I spent most of yesterday and today in Austin with Katy. I was worried as I drove down there that I wouldn’t have the right words to comfort her. I can’t even imagine what I would want to hear if I lost one of my siblings. I tried to imagine it, just so I could be more sensitive to Katy’s needs, but I couldn’t. It’s a dark, dark place.
But I needn’t have worried. Some people have the gift of saying the right thing at the right time. Though I have an occasional glimmer of eloquence, it’s not my long suit. My long suit is cleaning. Doing the dishes and organizing closets. What Katy needed from me wasn’t words.

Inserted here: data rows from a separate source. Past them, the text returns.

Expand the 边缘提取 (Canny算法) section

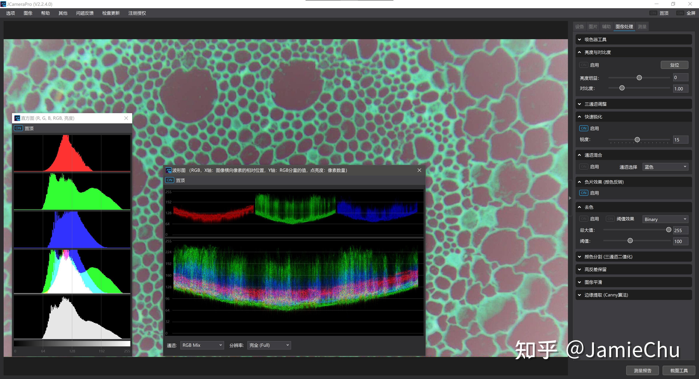(x=580, y=295)
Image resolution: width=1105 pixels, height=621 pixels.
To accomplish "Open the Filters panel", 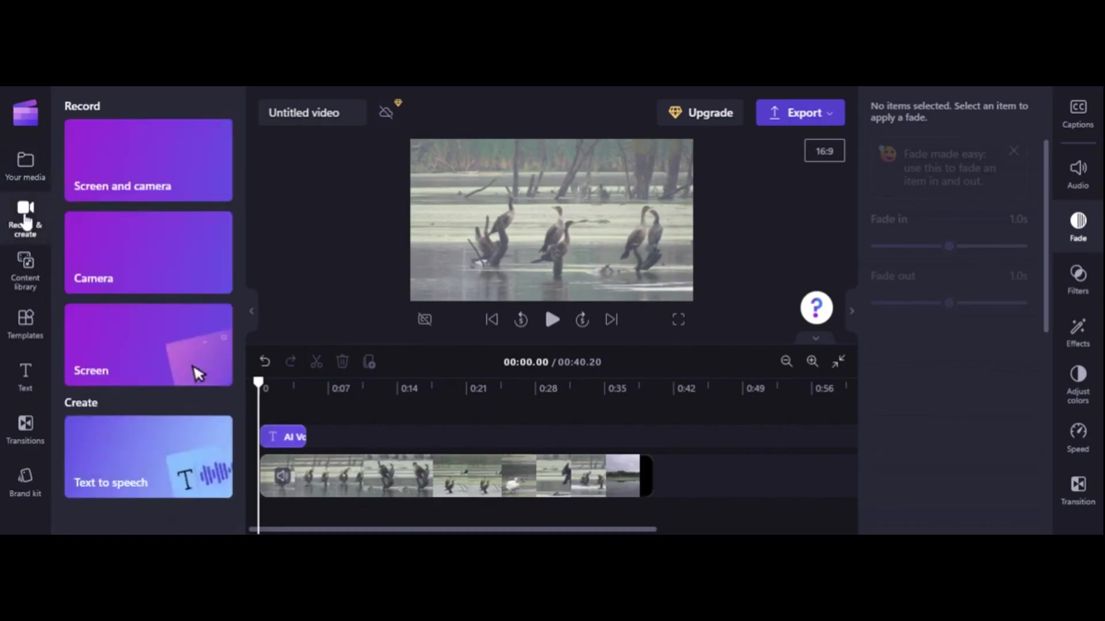I will pos(1077,279).
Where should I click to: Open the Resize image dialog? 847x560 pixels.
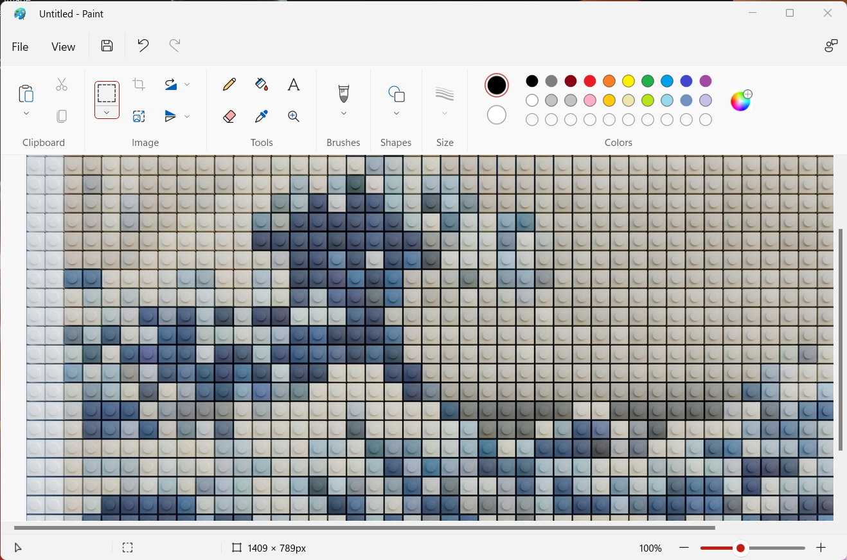tap(139, 116)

She told me that as soon as she heard I was coming, she felt relieved because she knew that I would clean. She said that’s what she needed, so that’s what I did.
We took breaks to spend time with the other family and friends who have gathered around her to hold her up as she begins to walk through the grief that comes when you lose someone that you love. We laughed about Jordan stories while sorted through laundry piles. Then we cried in a restaurant as we ate our burgers. We mourned our collective loss as we sifted through a old pile of family pictures of an impossibly cute little boy.
But I never felt like I didn’t have the right thing to say. I didn’t have to say anything at all, really. I just had to be there, be with her, helping her with the things that she needed. Even if the thing that she needed was for me to scrub her dishes.